3.3 RabbitCRM warrants at least ninety-nine percent (99%) System Availability over any calendar month. Should RabbitCRM fail to achieve ninety-nine percent (99%) System Availability over a calendar month, Customer shall have the right to receive from RabbitCRM or the Reseller a credit equal to two percent (2%) of its subscription fees for the Service for that month, for each one percent (1%) (or portion thereof) by which RabbitCRM fails to achieve such level, up to one hundred percent (100%) of the fees for such month, based on the un-discounted RabbitCRM applicable list price for the Service. This is Customer’s sole and exclusive remedy for any breach of this service level warranty. Where Customer is entitled to receive credits under this Article 3.3, RabbitCRM will issue such credits to the Reseller or the Customer. Claims under this service level warranty must be made in good faith and by notifying the Reseller in writing within ten (10) business days after the end of the relevant period. Service levels for specific Service offerings that differ from the foregoing shall be set forth in the applicable Service Schedule

Article 4 : Customer Responsibilities & Obligations

4.1 Subject to Article 10 below, Customer grants to RabbitCRM the nonexclusive right to use Customer Data for the sole purpose of and only to the extent necessary for RabbitCRM to provide the Service, unless otherwise set forth in the Service Schedule or the Supplemental Terms.
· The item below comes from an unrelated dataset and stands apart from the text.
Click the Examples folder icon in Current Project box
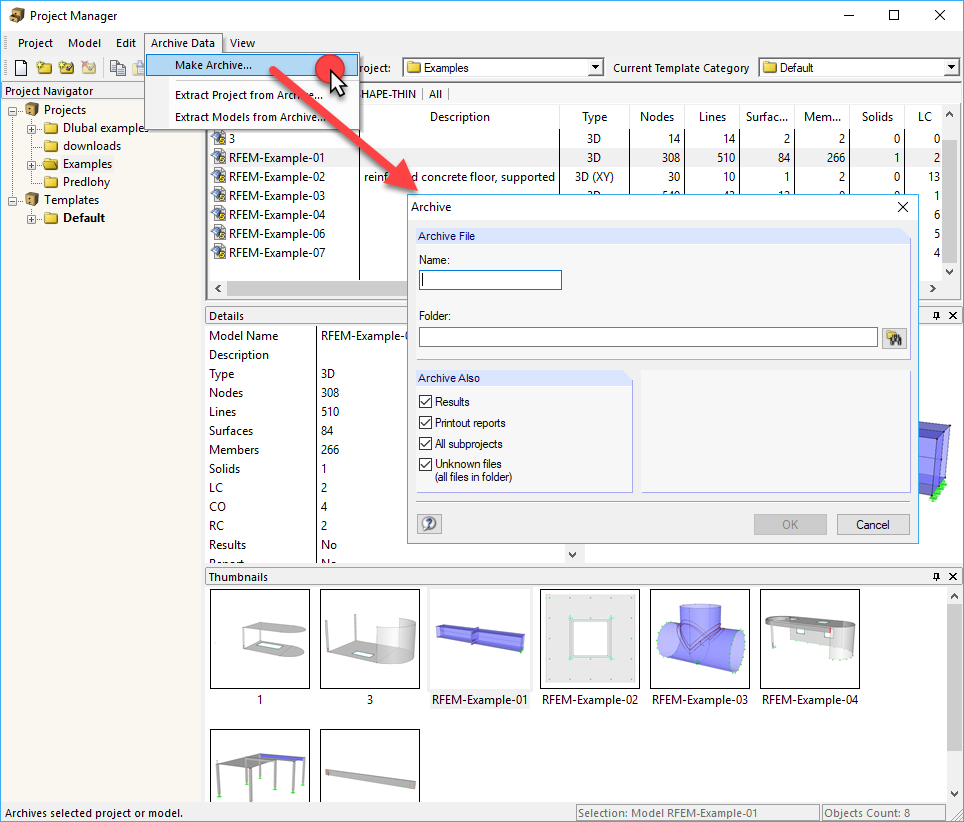Screen dimensions: 964x822 [x=416, y=67]
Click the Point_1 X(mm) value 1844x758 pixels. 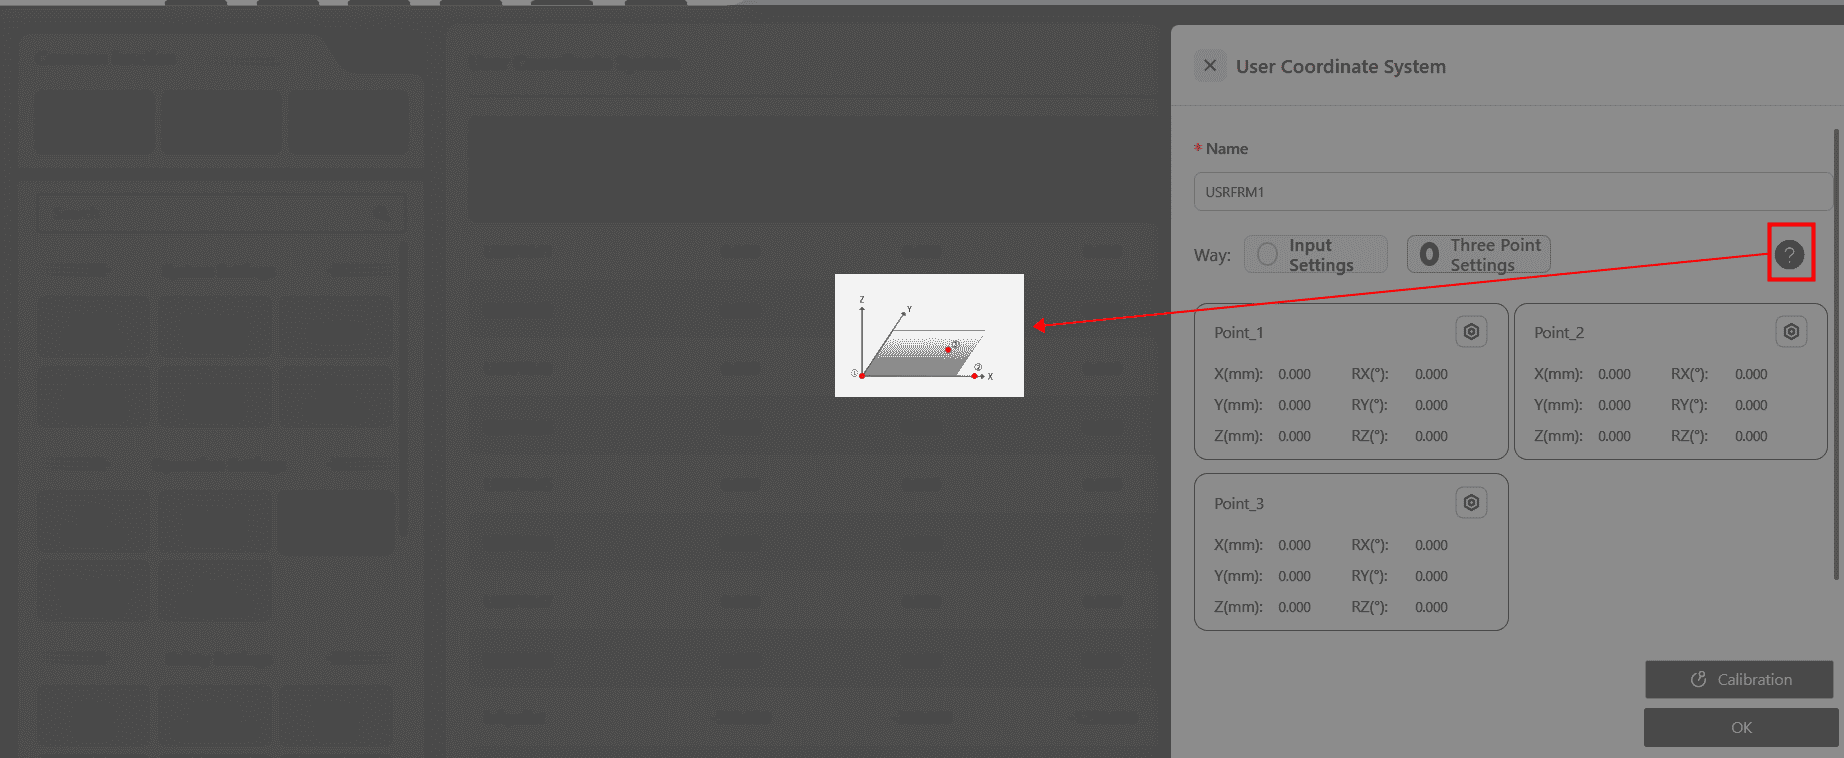[x=1294, y=374]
4.2 Customer shall be responsible for entering its Customer Data into the Service and Customer shall be responsible for the content of the Customer Data supplied by Customer. Customer agrees that it has collected and shall maintain and handle all Customer Data in compliance with all applicable data privacy and protection laws, rules and regulations. Further, Customer is solely responsible for determining the suitability of the Service for Customer’s business and complying with any regulations, laws, or conventions applicable to the Customer Data and Customer’s use of the Service(s).

4.3 Customer shall maintain commercially reasonable security standards for its and its Named Users use of the Service.

Article 5 : Reseller Relationship, Prices and Payment (OPTIONAL)

5.1 APPLICABLE ONLY WHEN AGREEMENT IS THROUGH A RESELLER

Article 6 : Term, Termination and Termination Support

6.1 The term of the Agreement begins on the Effective Date set forth in the Order Form and shall continue in effect as described in the Order Form. Termination of an individual Order Form shall leave other Order Forms unaffected.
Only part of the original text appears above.